Opening the new distribution center also enhanced Urban Outfitters’ ability to grow, allowing for more efficient staging of merchandise as new stores open in a region, and ensuring that “one DC isn’t absorbing all the pressure,” McKinney says.
Rationalizing IT Functions
At the same time that Urban Outfitters has revamped its supply chain partners and processes, it has also been refining its technology process.
Toward that end, the company launched a new wholesale information management system in both its Pennsylvania and Nevada distribution centers earlier this year.
“The beauty of the system is that it allows me to choose from a menu of daily reports to assess our overall supply chain and distribution operations and determine what, if any, situations we need to address,” McKinney says.
“For instance, our direct-to-consumer channel is time sensitive,” he notes. “We like to ship within 24 hours, or even faster if it’s an expedited order, and now I can get a daily report that tells me if we succeeded.”
Other reports detail shipments by state, by weight, and by carrier. “It’s a lot of helpful information that enhances how we manage the supply chain,” he says.
But as satisfied as Ken McKinney is with the warehouse management system, he’s already looking for ways to enhance it.
In early June 2008, Urban Outfitters announced that it will implement a merchandise lifecycle management suite from TradeStone Software Inc., a private-labels solutions provider based in Gloucester, Mass., across all its brands.
To support the company’s sales growth, TradeStone’s technology provides McKinney and Rozsas with full end-to-end supply chain visibility from design to delivery.
“Our selection of TradeStone’s technology is yet another example of how much due diligence goes into every decision we make,” McKinney says.
“We looked at a number of systems over 18 months, and while some systems were stronger in areas I cared about and others were stronger in areas Barbara Rozsas cared about, this was the one system that had most of what we both wanted.”
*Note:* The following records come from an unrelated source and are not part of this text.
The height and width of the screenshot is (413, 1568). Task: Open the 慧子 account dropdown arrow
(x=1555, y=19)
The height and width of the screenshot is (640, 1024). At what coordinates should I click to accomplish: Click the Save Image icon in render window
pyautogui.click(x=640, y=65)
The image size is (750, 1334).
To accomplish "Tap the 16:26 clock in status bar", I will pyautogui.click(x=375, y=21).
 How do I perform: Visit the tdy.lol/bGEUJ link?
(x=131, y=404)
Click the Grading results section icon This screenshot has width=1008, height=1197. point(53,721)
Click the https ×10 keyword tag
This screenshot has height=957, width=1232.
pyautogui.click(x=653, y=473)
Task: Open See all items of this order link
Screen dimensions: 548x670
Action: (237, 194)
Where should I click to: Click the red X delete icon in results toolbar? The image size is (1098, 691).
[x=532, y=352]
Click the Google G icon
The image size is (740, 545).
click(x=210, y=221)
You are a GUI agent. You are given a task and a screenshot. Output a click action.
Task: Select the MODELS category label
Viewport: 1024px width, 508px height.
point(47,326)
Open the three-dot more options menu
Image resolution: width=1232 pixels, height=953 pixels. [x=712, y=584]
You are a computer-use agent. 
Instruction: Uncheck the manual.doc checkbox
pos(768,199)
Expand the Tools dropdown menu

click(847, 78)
TradeStone’s system places many different attributes at decision-makers fingertips, McKinney says.
“We like the software’s ability to provide us with product visibility at each point in the lifecycle,” he says. “The system enables us to more effectively manage exceptions and respond to changing consumer demand.”
Filling the Gaps
Weighing heavily in TradeStone’s favor was the ability to layer its software on top of existing applications in Urban Outfitters’ facilities, notes Ann Diamante, TradeStone’s senior vice president and chief product officer.
“In this instance, our software fills the gaps in Urban Outfitters’ existing system,” she says. “For example, we integrate bar-coded labeling directly from TradeStone into the warehouse management system, providing a quicker, more efficient warehouse locator system than the company’s existing one.”
Because the system reveals supply chain problems in real time, McKinney and Rozsas can respond as soon as issues arise, eliminating the time wasted in learning about a snafu after the fact, then backtracking to fix it.
“The system reduces risk factors and enables Urban Outfitters to move dynamically when it needs to,” says Diamante.
Urban Outfitters plans to phase Tradestone’s software into its system over a six-month period.
“There is a lot of pressure when you go live so quickly, but if you don’t hold to a tight timetable, it’s easy to get derailed,” Diamante says.
The effort will be well worth it, if it fulfills Urban Outfitters’ ultimate goal, Rozsas says, “ensuring that branded stores have what customers want, when they want it.”